_What you will do_
Transcribe each entry so that it matches the original exactly.

- - -

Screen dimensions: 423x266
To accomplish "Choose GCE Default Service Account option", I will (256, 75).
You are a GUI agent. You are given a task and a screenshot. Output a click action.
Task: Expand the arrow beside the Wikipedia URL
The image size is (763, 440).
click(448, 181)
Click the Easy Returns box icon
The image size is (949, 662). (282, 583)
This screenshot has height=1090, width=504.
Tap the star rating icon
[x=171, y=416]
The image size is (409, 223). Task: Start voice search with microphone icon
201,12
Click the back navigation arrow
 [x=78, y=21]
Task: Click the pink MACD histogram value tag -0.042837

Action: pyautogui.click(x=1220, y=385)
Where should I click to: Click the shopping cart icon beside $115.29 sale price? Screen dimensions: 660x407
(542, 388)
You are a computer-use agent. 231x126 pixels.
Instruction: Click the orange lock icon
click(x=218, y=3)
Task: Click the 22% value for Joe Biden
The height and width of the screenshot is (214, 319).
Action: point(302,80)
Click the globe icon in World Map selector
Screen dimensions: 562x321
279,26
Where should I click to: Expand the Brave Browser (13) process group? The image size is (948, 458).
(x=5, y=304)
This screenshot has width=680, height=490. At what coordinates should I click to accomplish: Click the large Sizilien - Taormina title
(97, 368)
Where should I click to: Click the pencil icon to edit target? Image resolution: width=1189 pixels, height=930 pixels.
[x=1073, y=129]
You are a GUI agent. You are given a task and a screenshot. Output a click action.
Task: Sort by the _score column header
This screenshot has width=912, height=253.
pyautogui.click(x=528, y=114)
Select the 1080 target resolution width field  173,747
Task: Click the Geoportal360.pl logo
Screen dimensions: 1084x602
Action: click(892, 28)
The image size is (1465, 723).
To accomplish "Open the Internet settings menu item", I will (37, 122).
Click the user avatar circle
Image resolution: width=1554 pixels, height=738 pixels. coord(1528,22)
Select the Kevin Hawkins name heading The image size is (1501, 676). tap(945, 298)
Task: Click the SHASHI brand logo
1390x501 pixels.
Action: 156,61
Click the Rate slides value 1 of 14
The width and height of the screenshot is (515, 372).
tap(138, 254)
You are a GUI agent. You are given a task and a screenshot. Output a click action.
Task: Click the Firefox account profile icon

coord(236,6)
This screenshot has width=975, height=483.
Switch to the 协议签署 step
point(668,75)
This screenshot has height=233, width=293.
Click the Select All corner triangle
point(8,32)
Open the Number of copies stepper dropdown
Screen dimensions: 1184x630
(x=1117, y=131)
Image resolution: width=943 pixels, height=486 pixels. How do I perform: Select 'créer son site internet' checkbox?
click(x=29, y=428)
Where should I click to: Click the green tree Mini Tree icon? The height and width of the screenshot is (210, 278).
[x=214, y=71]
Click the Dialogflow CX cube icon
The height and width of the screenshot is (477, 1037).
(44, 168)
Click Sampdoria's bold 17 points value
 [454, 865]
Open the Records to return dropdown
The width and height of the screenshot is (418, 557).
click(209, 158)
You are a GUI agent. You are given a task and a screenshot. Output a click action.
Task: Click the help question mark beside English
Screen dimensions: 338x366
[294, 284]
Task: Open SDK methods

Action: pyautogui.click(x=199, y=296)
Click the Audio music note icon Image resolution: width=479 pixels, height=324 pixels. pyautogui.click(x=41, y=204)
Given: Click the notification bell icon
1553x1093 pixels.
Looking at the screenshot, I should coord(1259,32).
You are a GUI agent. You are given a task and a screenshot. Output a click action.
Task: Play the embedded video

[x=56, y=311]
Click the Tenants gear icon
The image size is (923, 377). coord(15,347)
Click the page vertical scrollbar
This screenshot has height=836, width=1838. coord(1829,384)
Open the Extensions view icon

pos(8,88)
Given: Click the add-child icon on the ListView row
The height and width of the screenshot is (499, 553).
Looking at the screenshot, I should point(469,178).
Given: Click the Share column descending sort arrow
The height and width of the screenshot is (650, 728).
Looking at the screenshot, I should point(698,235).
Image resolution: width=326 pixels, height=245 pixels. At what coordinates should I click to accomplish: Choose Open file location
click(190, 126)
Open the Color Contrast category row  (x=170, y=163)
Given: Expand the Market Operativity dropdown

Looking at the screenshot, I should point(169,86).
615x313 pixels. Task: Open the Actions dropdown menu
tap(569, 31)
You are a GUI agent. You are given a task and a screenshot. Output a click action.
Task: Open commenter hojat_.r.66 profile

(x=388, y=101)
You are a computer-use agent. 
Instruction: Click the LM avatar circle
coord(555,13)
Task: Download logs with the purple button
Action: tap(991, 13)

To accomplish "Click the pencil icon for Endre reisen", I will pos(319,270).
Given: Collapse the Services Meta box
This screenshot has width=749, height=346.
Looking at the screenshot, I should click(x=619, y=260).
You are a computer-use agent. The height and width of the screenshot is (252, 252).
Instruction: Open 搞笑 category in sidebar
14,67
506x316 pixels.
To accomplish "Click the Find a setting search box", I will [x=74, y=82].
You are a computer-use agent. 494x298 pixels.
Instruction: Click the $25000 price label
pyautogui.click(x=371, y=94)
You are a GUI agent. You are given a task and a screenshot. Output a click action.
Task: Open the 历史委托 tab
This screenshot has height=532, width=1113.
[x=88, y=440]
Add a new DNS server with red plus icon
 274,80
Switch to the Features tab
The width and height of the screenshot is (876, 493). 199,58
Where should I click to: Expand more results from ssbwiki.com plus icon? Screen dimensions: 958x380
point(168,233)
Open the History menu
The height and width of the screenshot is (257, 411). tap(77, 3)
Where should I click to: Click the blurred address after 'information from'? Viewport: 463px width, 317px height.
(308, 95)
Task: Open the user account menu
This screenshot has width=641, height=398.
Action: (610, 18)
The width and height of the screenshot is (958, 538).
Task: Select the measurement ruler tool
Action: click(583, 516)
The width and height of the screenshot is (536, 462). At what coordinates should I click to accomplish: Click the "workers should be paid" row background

- - -

_Exercise response_
Screen dimensions: 423x266
To accomplish "Choose GCE Default Service Account option", I will (256, 75).
You are a GUI agent. You are given a task and a screenshot. Output a click action.
Task: Expand the arrow beside the Wikipedia URL
The image size is (763, 440).
click(448, 181)
Click the Easy Returns box icon
The image size is (949, 662). (282, 583)
This screenshot has height=1090, width=504.
Tap the star rating icon
[x=171, y=416]
The image size is (409, 223). Task: Start voice search with microphone icon
201,12
Click the back navigation arrow
 [x=78, y=21]
Task: Click the pink MACD histogram value tag -0.042837

Action: pyautogui.click(x=1220, y=385)
Where should I click to: Click the shopping cart icon beside $115.29 sale price? Screen dimensions: 660x407
(542, 388)
You are a computer-use agent. 231x126 pixels.
Instruction: Click the orange lock icon
click(x=218, y=3)
Task: Click the 22% value for Joe Biden
The height and width of the screenshot is (214, 319).
Action: point(302,80)
Click the globe icon in World Map selector
Screen dimensions: 562x321
279,26
Where should I click to: Expand the Brave Browser (13) process group? The image size is (948, 458).
(x=5, y=304)
This screenshot has width=680, height=490. At what coordinates should I click to accomplish: Click the large Sizilien - Taormina title
(97, 368)
Where should I click to: Click the pencil icon to edit target? Image resolution: width=1189 pixels, height=930 pixels.
[x=1073, y=129]
You are a GUI agent. You are given a task and a screenshot. Output a click action.
Task: Sort by the _score column header
This screenshot has width=912, height=253.
pyautogui.click(x=528, y=114)
Select the 1080 target resolution width field  173,747
Task: Click the Geoportal360.pl logo
Screen dimensions: 1084x602
Action: click(892, 28)
The image size is (1465, 723).
To accomplish "Open the Internet settings menu item", I will (37, 122).
Click the user avatar circle
Image resolution: width=1554 pixels, height=738 pixels. coord(1528,22)
Select the Kevin Hawkins name heading The image size is (1501, 676). tap(945, 298)
Task: Click the SHASHI brand logo
1390x501 pixels.
Action: 156,61
Click the Rate slides value 1 of 14
The width and height of the screenshot is (515, 372).
tap(138, 254)
You are a GUI agent. You are given a task and a screenshot. Output a click action.
Task: Click the Firefox account profile icon

coord(236,6)
This screenshot has width=975, height=483.
Switch to the 协议签署 step
point(668,75)
This screenshot has height=233, width=293.
Click the Select All corner triangle
point(8,32)
Open the Number of copies stepper dropdown
Screen dimensions: 1184x630
(x=1117, y=131)
Image resolution: width=943 pixels, height=486 pixels. How do I perform: Select 'créer son site internet' checkbox?
click(x=29, y=428)
Where should I click to: Click the green tree Mini Tree icon? The height and width of the screenshot is (210, 278).
[x=214, y=71]
Click the Dialogflow CX cube icon
The height and width of the screenshot is (477, 1037).
(44, 168)
Click Sampdoria's bold 17 points value
 [454, 865]
Open the Records to return dropdown
The width and height of the screenshot is (418, 557).
click(209, 158)
You are a GUI agent. You are given a task and a screenshot. Output a click action.
Task: Click the help question mark beside English
Screen dimensions: 338x366
[294, 284]
Task: Open SDK methods

Action: pyautogui.click(x=199, y=296)
Click the Audio music note icon Image resolution: width=479 pixels, height=324 pixels. pyautogui.click(x=41, y=204)
Given: Click the notification bell icon
1553x1093 pixels.
Looking at the screenshot, I should coord(1259,32).
You are a GUI agent. You are given a task and a screenshot. Output a click action.
Task: Play the embedded video

[x=56, y=311]
Click the Tenants gear icon
The image size is (923, 377). coord(15,347)
Click the page vertical scrollbar
This screenshot has height=836, width=1838. coord(1829,384)
Open the Extensions view icon

pos(8,88)
Given: Click the add-child icon on the ListView row
The height and width of the screenshot is (499, 553).
Looking at the screenshot, I should point(469,178).
Given: Click the Share column descending sort arrow
The height and width of the screenshot is (650, 728).
Looking at the screenshot, I should point(698,235).
Image resolution: width=326 pixels, height=245 pixels. At what coordinates should I click to accomplish: Choose Open file location
click(190, 126)
Open the Color Contrast category row  (x=170, y=163)
Given: Expand the Market Operativity dropdown

Looking at the screenshot, I should point(169,86).
615x313 pixels. Task: Open the Actions dropdown menu
tap(569, 31)
You are a GUI agent. You are given a task and a screenshot. Output a click action.
Task: Open commenter hojat_.r.66 profile

(x=388, y=101)
You are a computer-use agent. 
Instruction: Click the LM avatar circle
coord(555,13)
Task: Download logs with the purple button
Action: tap(991, 13)

To accomplish "Click the pencil icon for Endre reisen", I will pos(319,270).
Given: Collapse the Services Meta box
This screenshot has width=749, height=346.
Looking at the screenshot, I should click(x=619, y=260).
You are a computer-use agent. The height and width of the screenshot is (252, 252).
Instruction: Open 搞笑 category in sidebar
14,67
506x316 pixels.
To accomplish "Click the Find a setting search box", I will [x=74, y=82].
You are a computer-use agent. 494x298 pixels.
Instruction: Click the $25000 price label
pyautogui.click(x=371, y=94)
You are a GUI agent. You are given a task and a screenshot. Output a click action.
Task: Open the 历史委托 tab
This screenshot has height=532, width=1113.
[x=88, y=440]
Add a new DNS server with red plus icon
 274,80
Switch to the Features tab
The width and height of the screenshot is (876, 493). 199,58
Where should I click to: Expand more results from ssbwiki.com plus icon? Screen dimensions: 958x380
point(168,233)
Open the History menu
The height and width of the screenshot is (257, 411). tap(77, 3)
Where should I click to: Click the blurred address after 'information from'? Viewport: 463px width, 317px height.
(308, 95)
Task: Open the user account menu
This screenshot has width=641, height=398.
Action: (610, 18)
The width and height of the screenshot is (958, 538).
Task: Select the measurement ruler tool
Action: click(583, 516)
The width and height of the screenshot is (536, 462). At what coordinates should I click to accomplish: Click the "workers should be paid" row background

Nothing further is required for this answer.